**PROBLEM**
Two lines mark the range in the entries below: the one holding "Given: Toggle the" and the one holding "Task: Choose Gleason score 7". Set down those two and all lines between them, exactly.

....

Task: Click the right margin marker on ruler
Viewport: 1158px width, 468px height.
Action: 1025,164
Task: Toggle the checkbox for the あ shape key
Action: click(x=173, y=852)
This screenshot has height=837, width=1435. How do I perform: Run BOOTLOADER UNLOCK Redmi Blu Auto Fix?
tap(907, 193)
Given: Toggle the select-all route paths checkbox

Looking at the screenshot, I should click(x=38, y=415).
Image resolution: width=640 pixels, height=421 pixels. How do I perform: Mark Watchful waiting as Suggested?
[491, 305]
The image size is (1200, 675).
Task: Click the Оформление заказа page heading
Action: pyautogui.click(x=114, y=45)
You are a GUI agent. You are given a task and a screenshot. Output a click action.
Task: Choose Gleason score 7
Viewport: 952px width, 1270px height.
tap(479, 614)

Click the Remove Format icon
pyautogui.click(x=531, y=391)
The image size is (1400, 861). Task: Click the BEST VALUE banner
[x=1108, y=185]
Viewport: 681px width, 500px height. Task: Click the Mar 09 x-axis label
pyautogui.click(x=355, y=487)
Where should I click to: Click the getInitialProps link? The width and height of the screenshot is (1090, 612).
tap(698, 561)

....

**RESULT OF THIS TASK**
Given: Toggle the select-all route paths checkbox

Looking at the screenshot, I should click(x=38, y=415).
Image resolution: width=640 pixels, height=421 pixels. How do I perform: Mark Watchful waiting as Suggested?
[491, 305]
The image size is (1200, 675).
Task: Click the Оформление заказа page heading
Action: pyautogui.click(x=114, y=45)
You are a GUI agent. You are given a task and a screenshot. Output a click action.
Task: Choose Gleason score 7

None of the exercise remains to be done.